▶ What to produce
Output exactly, in the material below, the lines from the one with "This screenshot has height=259, width=1568." through the one with "Task: Click the auto icon next to Описание". Omit all pictures.

───── Listed records ─────

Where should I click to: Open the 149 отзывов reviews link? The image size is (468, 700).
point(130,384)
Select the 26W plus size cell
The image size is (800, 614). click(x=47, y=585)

─────
───── Listed records ─────

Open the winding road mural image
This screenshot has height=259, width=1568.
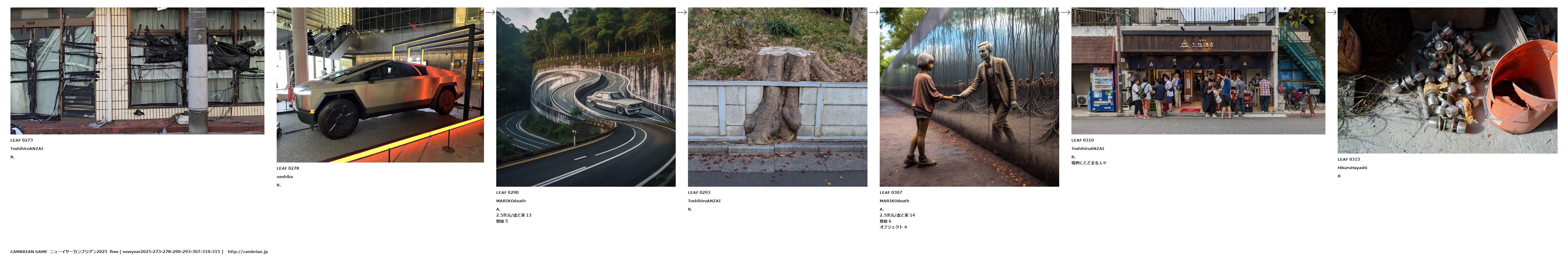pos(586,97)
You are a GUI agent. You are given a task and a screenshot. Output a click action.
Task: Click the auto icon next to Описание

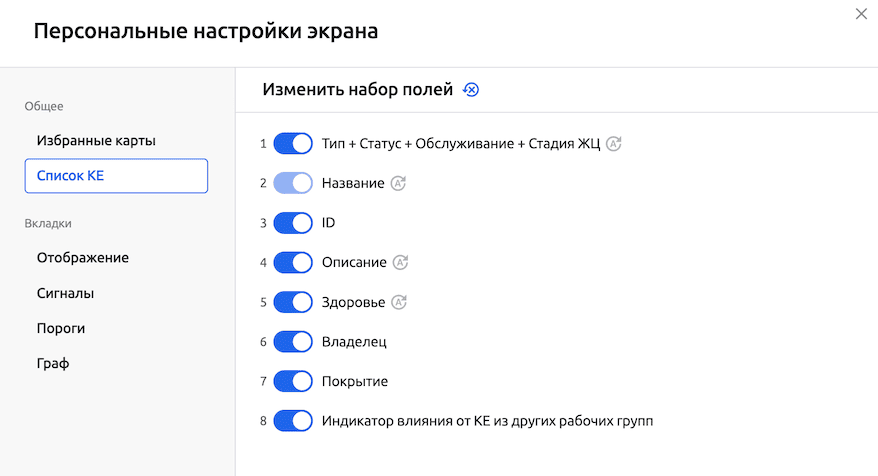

─────

▶ Reply to the exercise
This screenshot has height=259, width=1568.
pos(586,97)
You are a GUI agent. You are given a task and a screenshot. Output a click action.
Task: Click the auto icon next to Описание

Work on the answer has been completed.